[How to complete this task]
Please transcribe exactly the lines from the line holding "The width and" through the end of the data below, and skip any pictures.

--- START ---

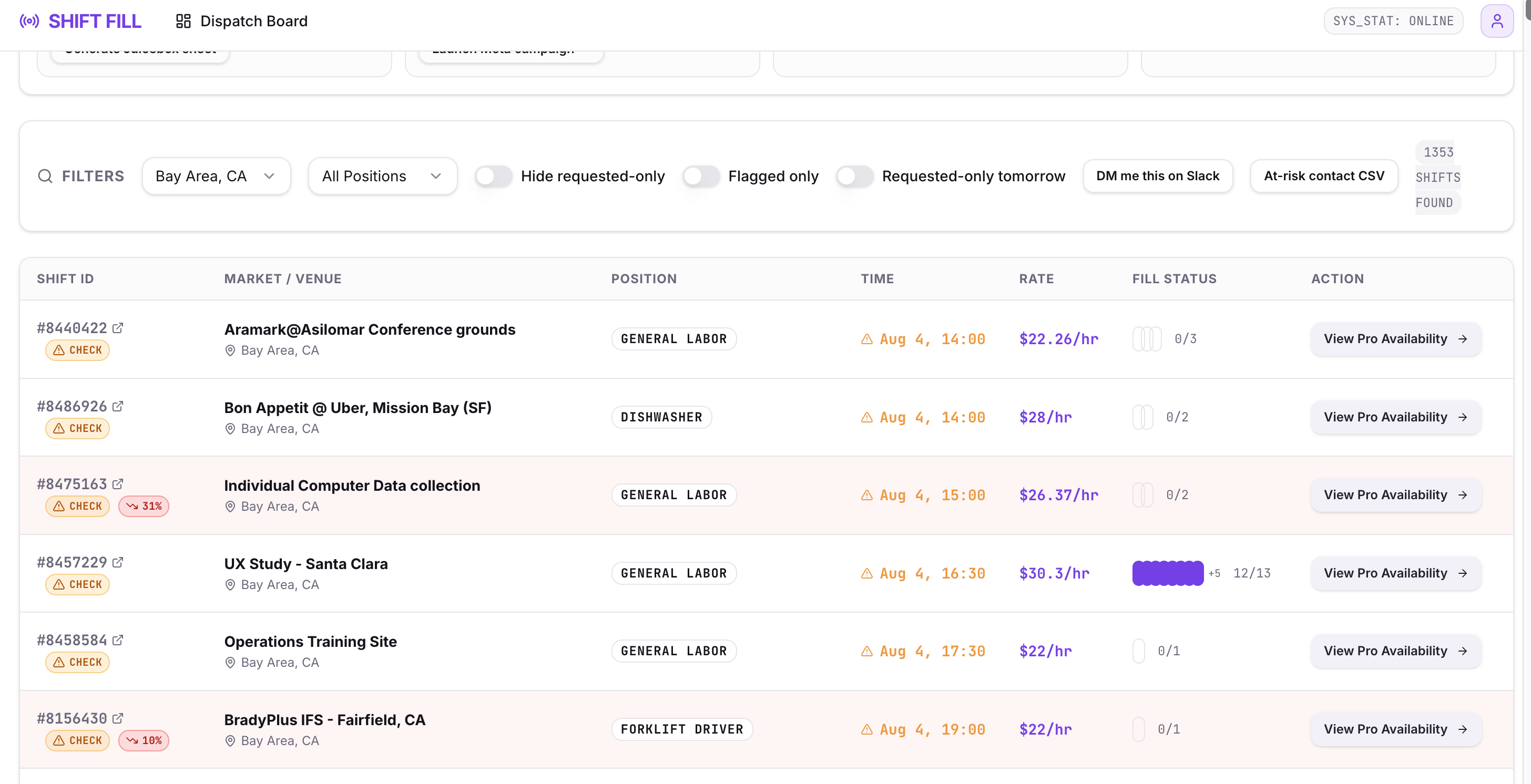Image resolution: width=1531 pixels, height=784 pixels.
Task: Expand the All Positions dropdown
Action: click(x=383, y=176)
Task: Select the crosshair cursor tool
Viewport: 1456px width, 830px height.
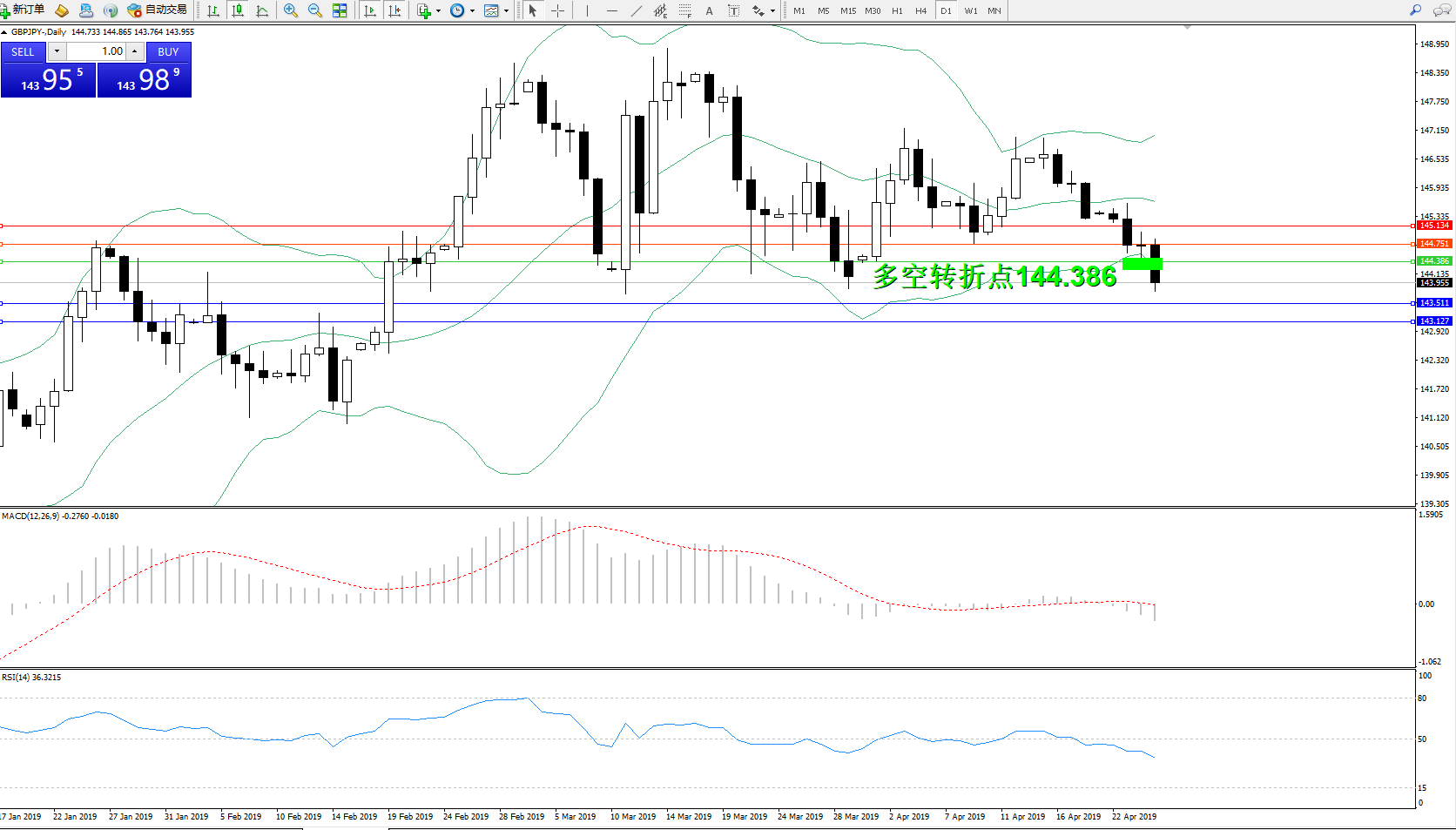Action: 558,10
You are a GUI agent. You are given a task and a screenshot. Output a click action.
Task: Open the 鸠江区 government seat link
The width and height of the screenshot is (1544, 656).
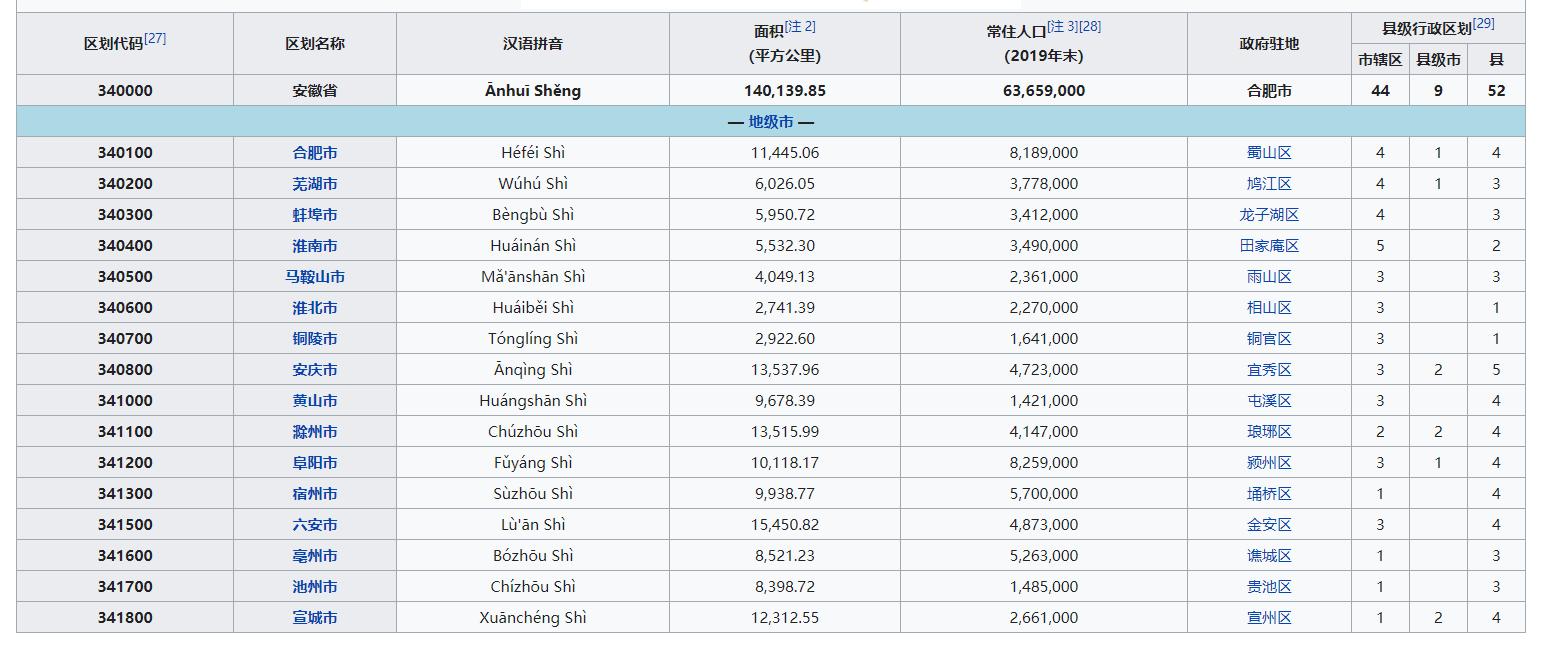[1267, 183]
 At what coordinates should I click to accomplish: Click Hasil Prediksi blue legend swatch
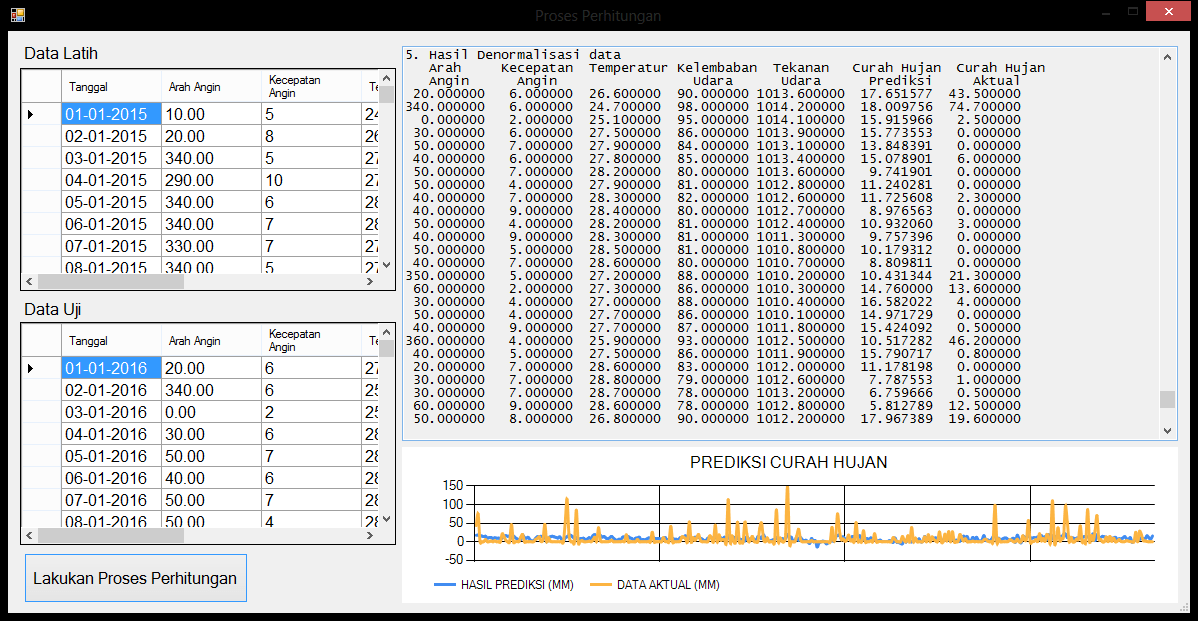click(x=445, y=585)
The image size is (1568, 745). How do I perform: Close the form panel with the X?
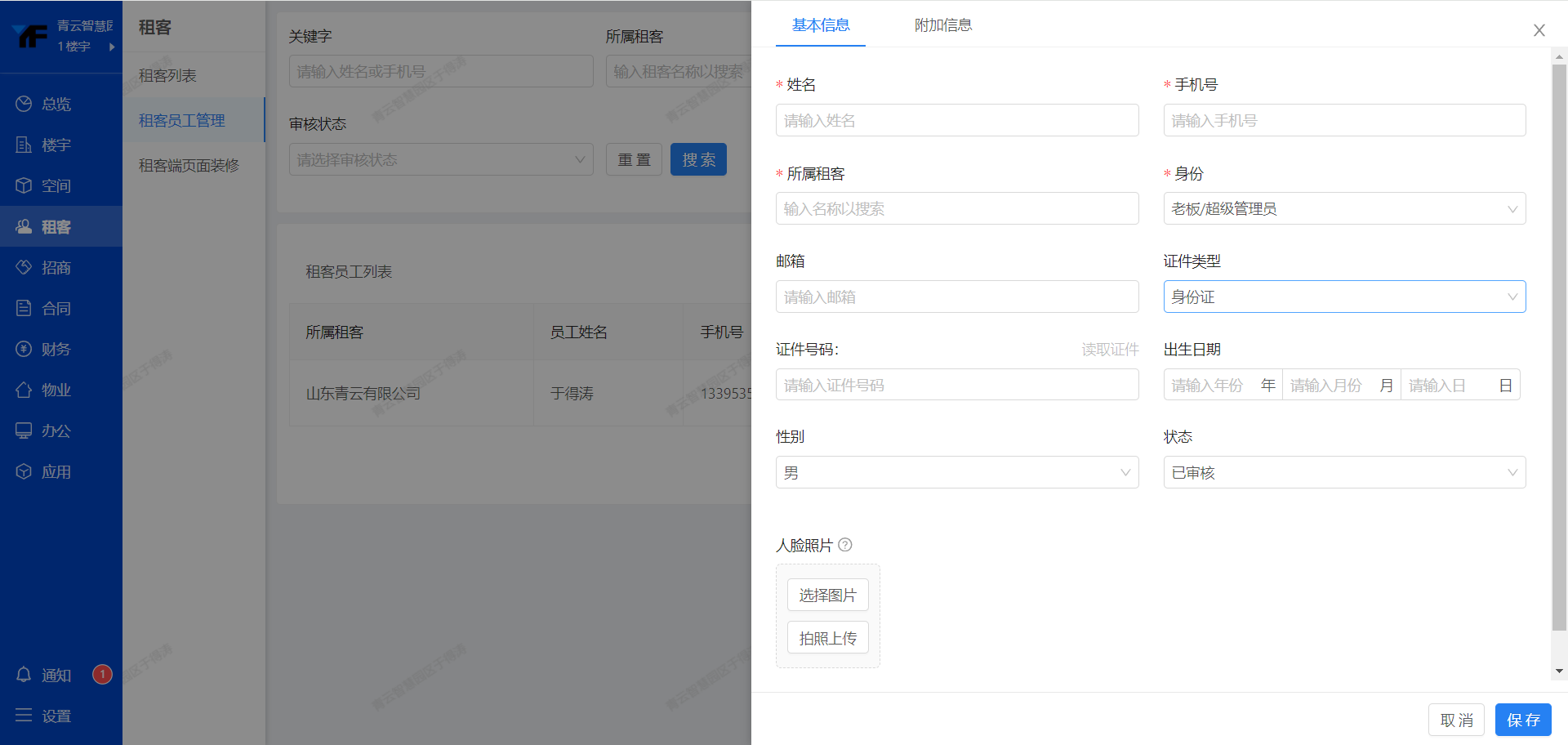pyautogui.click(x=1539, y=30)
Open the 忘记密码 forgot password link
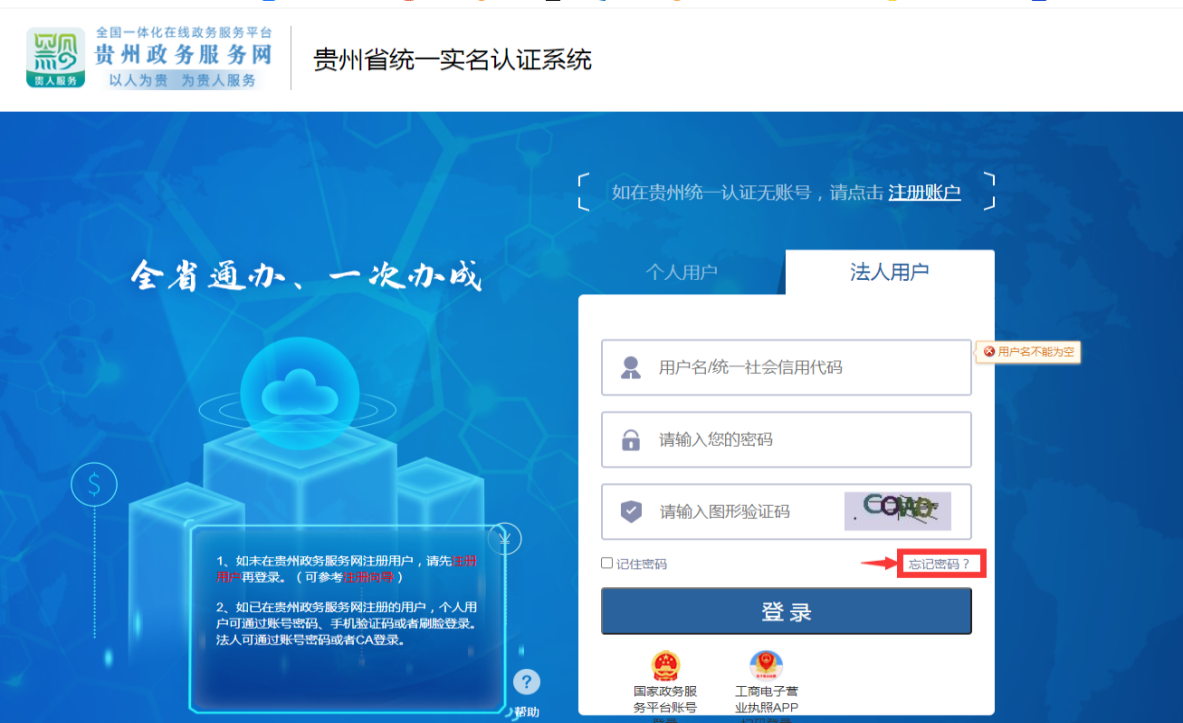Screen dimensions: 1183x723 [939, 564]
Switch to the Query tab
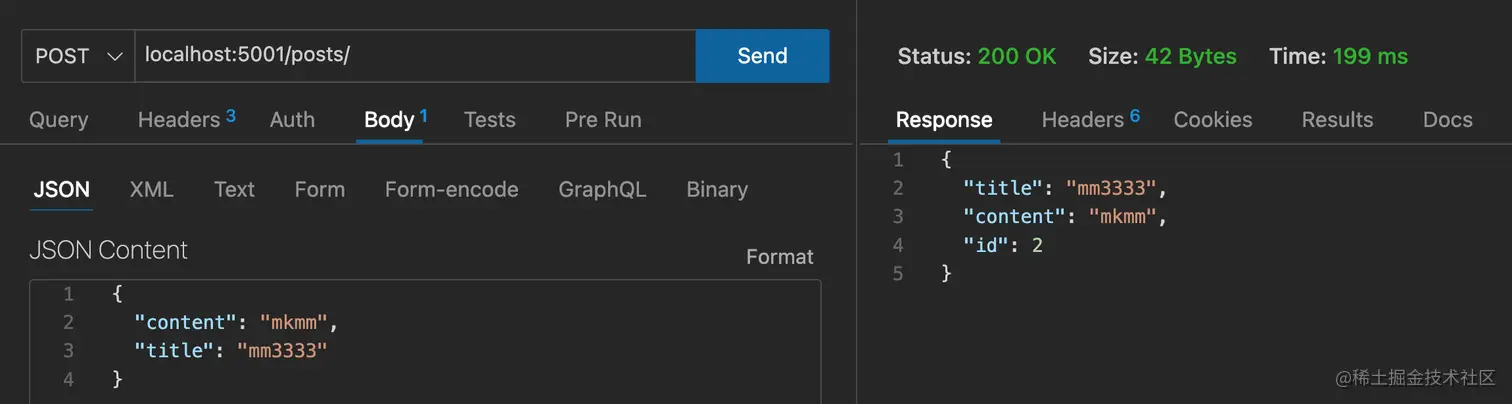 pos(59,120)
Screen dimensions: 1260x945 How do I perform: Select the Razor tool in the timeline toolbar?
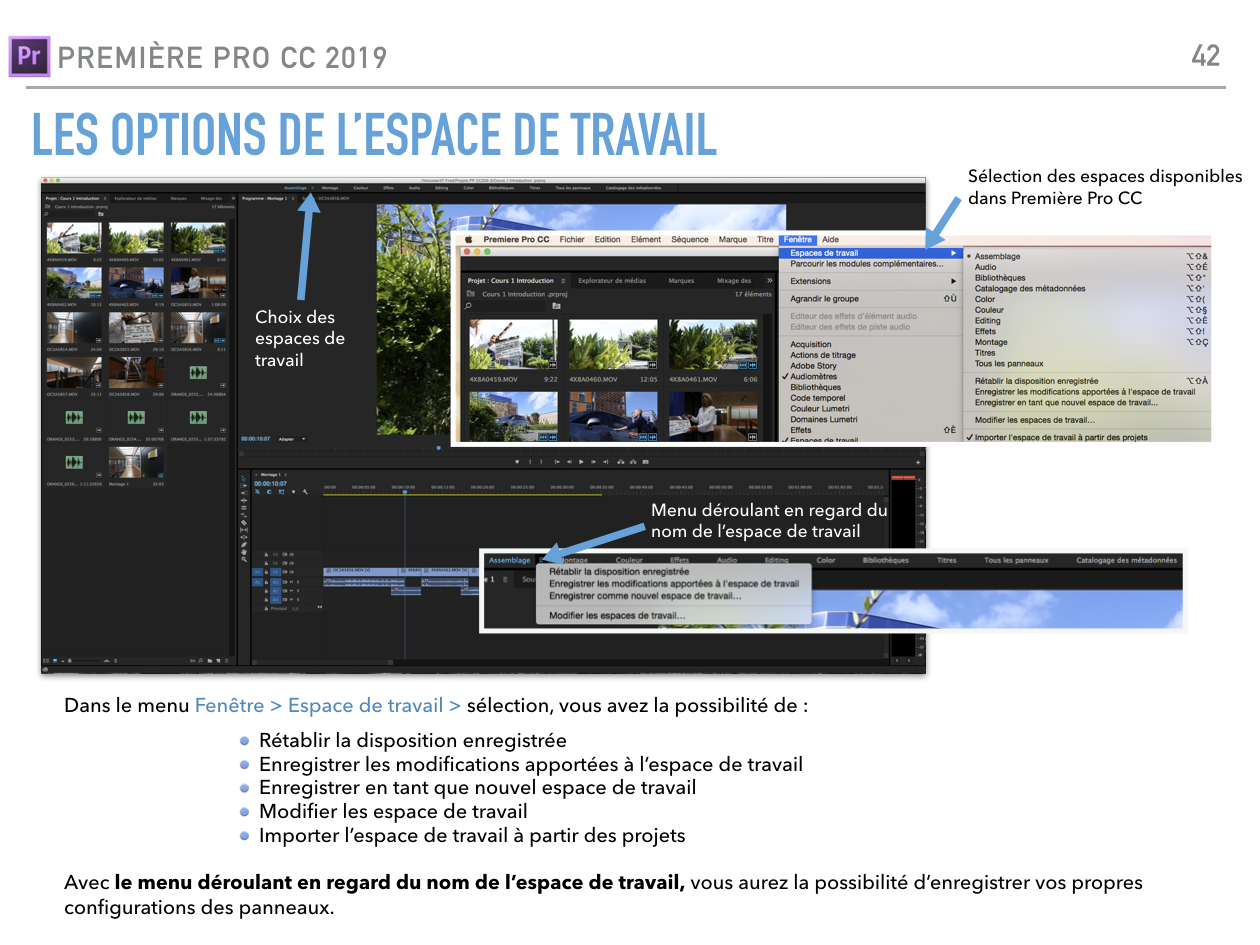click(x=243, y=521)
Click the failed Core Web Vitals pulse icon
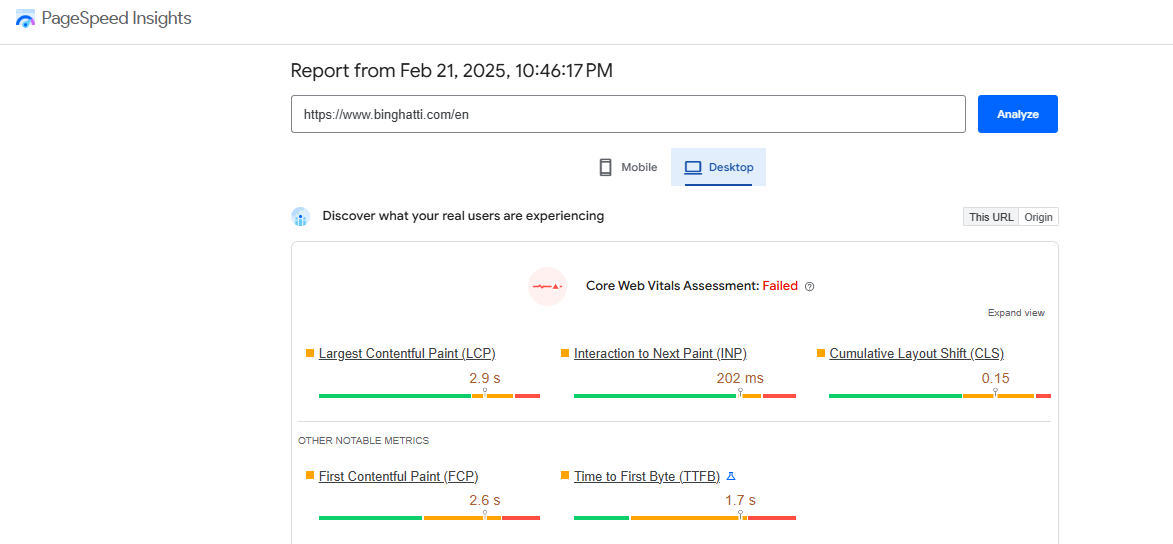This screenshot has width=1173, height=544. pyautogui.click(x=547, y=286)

--- END ---

[Answer area]
The width and height of the screenshot is (1544, 656).
[1267, 183]
 At what coordinates should I click to accomplish: Click Hasil Prediksi blue legend swatch
click(x=445, y=585)
The image size is (1568, 745). How do I perform: Close the form panel with the X?
pyautogui.click(x=1539, y=30)
Open the 忘记密码 forgot password link
Screen dimensions: 1183x723 [939, 564]
Switch to the Query tab
 pos(59,120)
Screen dimensions: 1260x945 How do I perform: Select the Razor tool in the timeline toolbar?
click(x=243, y=521)
Click the failed Core Web Vitals pulse icon
This screenshot has width=1173, height=544. pyautogui.click(x=547, y=286)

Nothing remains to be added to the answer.